Some voices on the forum are saying this proves you need a fallback option for those days (hours) when S3 is down. Unless you’re running a service that’s essential (i.e. literally vital) to your customers, that’s crap.
The whole point of services like S3 is that they are reliable and cost-effective enough for you to build your business on top of them, using small increments of cash (buying 1GB at a time) instead of big increments (buying 1 server at a time) that result in overbuilding.
Will Amazon run its services at 100% uptime? No. But I bet their uptime will be proven better than almost any smaller company’s uptime.
Should you backup your data and store it somewhere offsite, for disaster recovery purposes, auditing, and so on? Yes.
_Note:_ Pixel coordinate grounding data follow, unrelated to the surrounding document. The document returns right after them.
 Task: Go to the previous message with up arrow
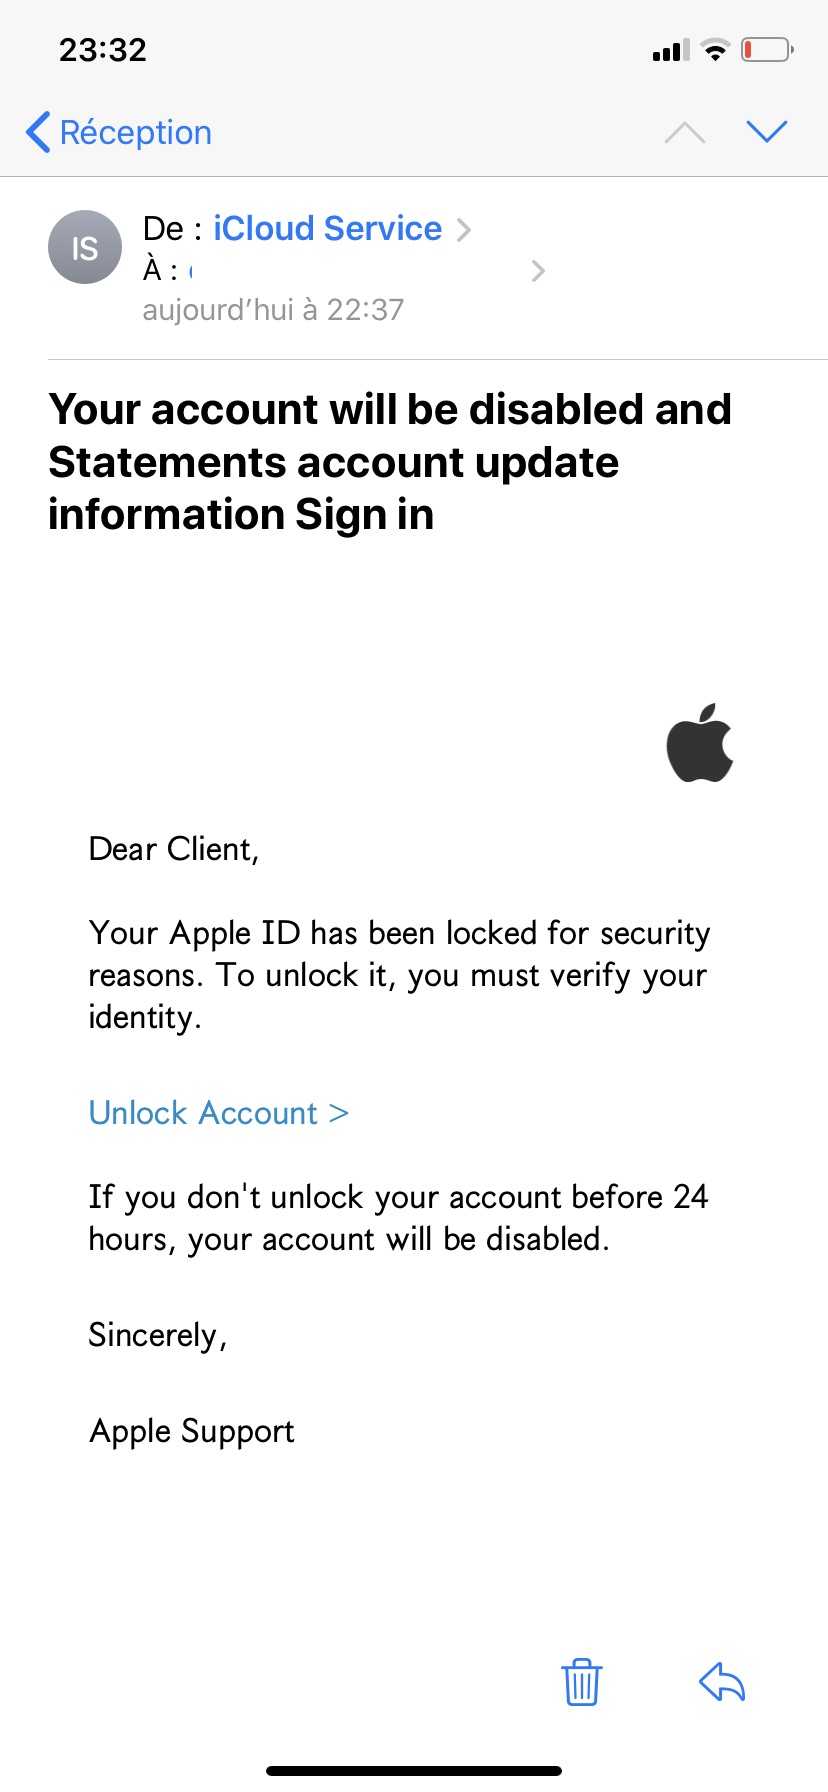tap(685, 132)
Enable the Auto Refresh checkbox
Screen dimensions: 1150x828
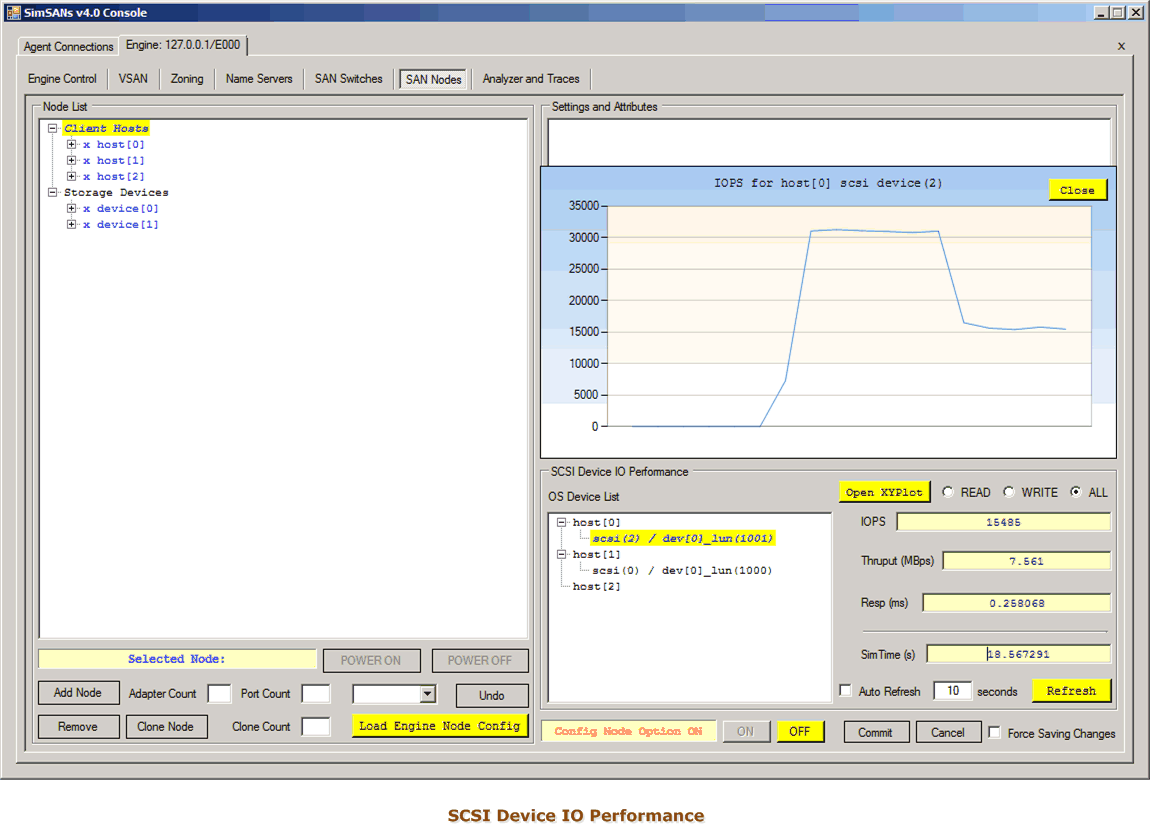846,691
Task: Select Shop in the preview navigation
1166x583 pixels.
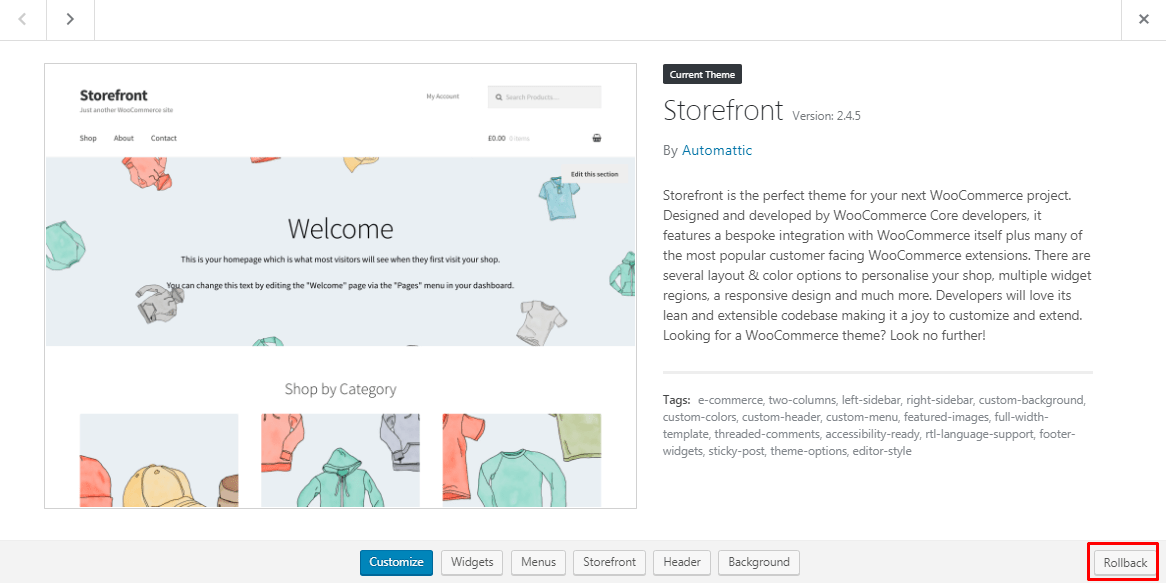Action: tap(88, 138)
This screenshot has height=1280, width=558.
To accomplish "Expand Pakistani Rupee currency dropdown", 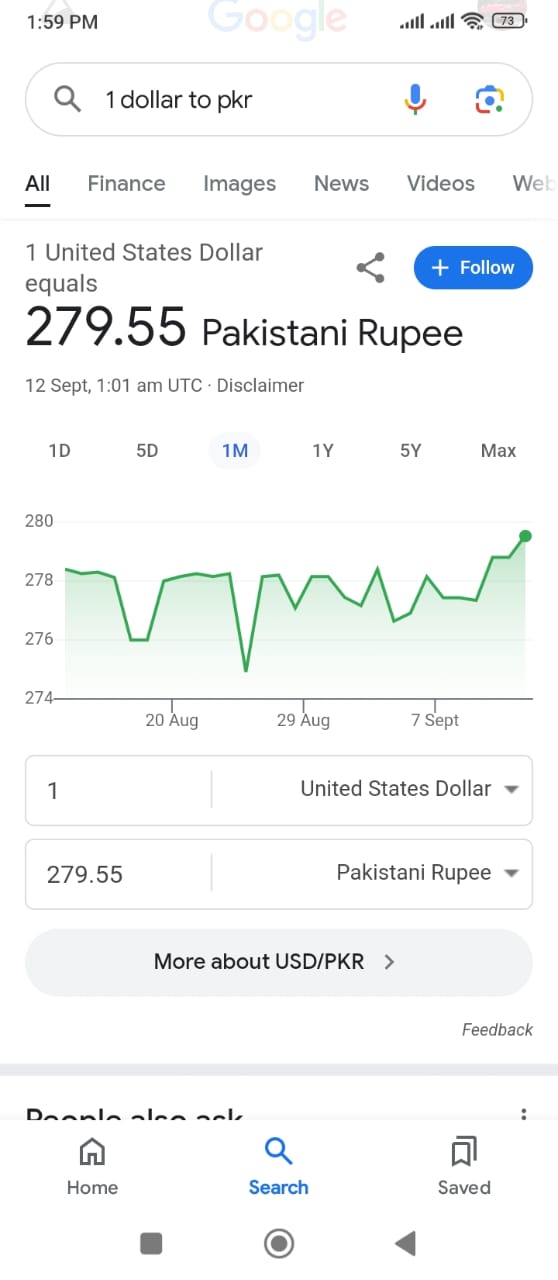I will [x=511, y=873].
Should you build another whole operations center — hardware, electricity, bandwidth, security, staff — and leave it idling just in case your main ops goes down? No!
There’s a great analogy here to other utility services such as roads, transit, electricity, water, and medical care. Essential services try to build out a small amount of reserve capacity for dealing with emergencies. Non-essential services cannot afford it, and so when they fail, they fail completely. And this is the way it should be. Can you imagine what all this infrastructure would cost, otherwise, and how much resource we would waste in building and maintaining it?
Perhaps there will come a day when we’re simply unable to survive for even a few desparate hours without Twitter serving up avatar images, or Blackberry zapping us with new email messages. But until then… them’s the breaks.